Abstract
Background
We performed a prospective study evaluating a baseline GA battery and clinical outcomes in fit older adults (age ≥60 years) with AML and normal cardiac and renal function in the recent E-A NCTN E2906 phase 3 study. A patient-reported outcomes (PRO) assessment of Depression, Activities of Daily Living (ADL), Cognitive Function, Social Support (SS) domains, and comorbidity was performed at study registration to evaluate the prevalence of vulnerabilities and their impact on overall survival (OS) and 30-day induction mortality rates (IM) in this cohort selected for fitness to receive IC.
Methods
E2906 study design and results have been presented previously [n=727, age ≥60 years, randomized 1:1 to ‘standard 7&3‘ & high dose cytarabine (Arm A) vs. single agent clofarabine (CLO, Arm B), as remission induction (Step 1) and consolidation (Step 2)]. There was no difference in composite complete remission (CCR, 50%) or IM (8.5%), and CLO was inferior for OS.

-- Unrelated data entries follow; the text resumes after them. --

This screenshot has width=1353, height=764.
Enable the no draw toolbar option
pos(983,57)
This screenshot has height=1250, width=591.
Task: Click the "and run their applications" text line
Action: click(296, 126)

A baseline GA was a key secondary protocol objective, offered to all patients, and n=532 (73%) participated. We assessed Geriatric Depression Scale (GDS, none vs. any depressive symptoms, n=524); cognitive screen using Mini-Mental Exam Section (MMES, score 8/8 vs. <8, n=516); ADL & Instrumental ADL (iADL), (need for assistances vs. not n=526); a Medical Outcomes Study SS Survey (MOS-SS, measured as per unit increase, n=527); a Comorbidity survey ( ≤4 vs. ≥5 patient-reported comorbidities, n=530), patient-reported prescription medications use (PM, 0-3 vs. ≥4, n=519); and a survey of Sexual Desire (n=491) and Sexual Activity (n=477) within 4 weeks of AML diagnosis. Association of GA domains with OS, IM, and achievement of CCR was evaluated using the Chi-squared, Fisher's exact, and Wilcoxon rank sum test. Survival analysis was performed using the Cox proportional hazards models, adjusted for treatment arm. All p-values are 2-sided.
Results
The median age among those participating in GA battery was 67 yrs (range 60-85), including 38% age ≥70. There were 42% females, and ECOG performance status was 0 (28%), 1 (54%), 2 (16%), or 3 (2%). Central Cytogenetic review was classified (ELN2017) as Favorable (3%), Intermediate (66%), and Adverse (31%) risk. There was a notable rate of GA scores outside ‘normal’ clinical cutoff, including Depression (GDS 31%), cognitive and functional impairment [MMSE (37%), ADL (25%) and iADL (32%)], ≥5 Comorbidities (23%), and ≥4 PM's (44%). 81% & 76%, respectively, reported no sexual activity and low/none sexual desire. MOS-SS tended to be high in this cohort [mean (SD) score 87 (17)].
We observed a significant association of GA domains with OS & IM. For OS, absence of depressive symptoms [GDS, Hazard Ratio (HR) 0.79, 95% confidence Intervals (CI) 0.64-0.97, p=0.025)], MMES 8/8 (HR 0.78, 95%CI 0.64-0.96, p=0.016), requiring no assistance with ADLs (HR 0.65, 95%CI 0.52-0.82, p<0.001) and iADLs (HR 0.69, 95%CI 0.57-0.85, p<0.001), and ≤4 Comorbidities (HR 0.68, 95%CI 0.54-0.84, p=0.001) were significant for superior OS; use of ≥4 PM's was associated with inferior OS (HR 1.32, 95%CI 1.09-1.61, p=0.005). There was no association of sexual activity/desire, BMI ≥30 kg/m2, or MOS-SS with OS. IM was significantly higher among those with any depression symptoms (GDS, p=0.005), any ADL (p=0.010) or iADL (p=0.013) impairment, ≥5 comorbidities (p=0.037) and ≥4 PM's (p=0.001); there was no association with MOS-SS or MMES. There was no significant association of GA scores with cytogenetic risk group or with CCR rates. Only ADL independence (p=0.048), and possibly Comorbidity ≤4 (p=0.071), were associated with proceeding to Step 2.
Conclusions
In this large prospective cohort of fit older adults with AML selected to receive IC, we observed high rates of PRO-assessed GA vulnerability, which was significantly associated with inferior OS and higher IM rates, and (for ADL impairment) lower rates of proceeding to consolidation therapy. This suggests that functional and cognitive impairments are prevalent and can significantly impact outcome even in fit older adults. Despite potential long-term OS advantages of IC previously observed in E2906, efforts to systematically recognize those at higher risk based on GA PROs are needed to help identify patients who may be more appropriate for study of lower intensity treatment options to mitigate impact on IM and OS. SImilarly we plan to evaluate the potential benefit of GA-driven supportive care to improve patients' outcomes.